● Exercise brief:
Look below for the line that contains "You are a computer-use agent. The", then copy it and each following line exactly, through and including the line that contains "Image resolution: width=1750".

● Data section:
- - -
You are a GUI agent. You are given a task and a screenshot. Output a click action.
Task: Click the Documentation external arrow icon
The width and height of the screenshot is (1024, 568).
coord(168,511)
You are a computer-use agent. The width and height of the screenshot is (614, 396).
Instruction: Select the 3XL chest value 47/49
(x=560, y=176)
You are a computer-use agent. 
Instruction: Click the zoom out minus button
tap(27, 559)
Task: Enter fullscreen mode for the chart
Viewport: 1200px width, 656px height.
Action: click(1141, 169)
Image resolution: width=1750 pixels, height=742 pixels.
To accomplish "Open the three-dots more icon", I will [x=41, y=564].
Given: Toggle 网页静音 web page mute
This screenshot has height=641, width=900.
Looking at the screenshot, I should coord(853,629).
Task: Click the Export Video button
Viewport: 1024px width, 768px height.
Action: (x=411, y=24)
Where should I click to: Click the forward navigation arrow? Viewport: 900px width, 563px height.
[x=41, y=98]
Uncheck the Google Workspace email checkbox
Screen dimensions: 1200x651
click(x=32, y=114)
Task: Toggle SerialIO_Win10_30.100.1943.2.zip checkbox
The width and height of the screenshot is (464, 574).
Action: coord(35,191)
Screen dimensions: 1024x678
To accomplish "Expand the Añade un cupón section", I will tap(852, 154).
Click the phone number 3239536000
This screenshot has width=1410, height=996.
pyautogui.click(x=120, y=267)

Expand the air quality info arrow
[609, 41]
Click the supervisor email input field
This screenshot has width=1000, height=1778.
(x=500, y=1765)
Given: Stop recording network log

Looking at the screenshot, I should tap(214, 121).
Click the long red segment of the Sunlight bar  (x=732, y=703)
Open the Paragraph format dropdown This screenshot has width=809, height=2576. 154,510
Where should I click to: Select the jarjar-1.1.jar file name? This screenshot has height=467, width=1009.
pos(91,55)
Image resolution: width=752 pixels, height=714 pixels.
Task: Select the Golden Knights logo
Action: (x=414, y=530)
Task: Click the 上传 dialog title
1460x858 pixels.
- - -
● Your solution:
You are a computer-use agent. The width and height of the screenshot is (614, 396).
Instruction: Select the 3XL chest value 47/49
(x=560, y=176)
You are a computer-use agent. 
Instruction: Click the zoom out minus button
tap(27, 559)
Task: Enter fullscreen mode for the chart
Viewport: 1200px width, 656px height.
Action: click(1141, 169)
Image resolution: width=1750 pixels, height=742 pixels.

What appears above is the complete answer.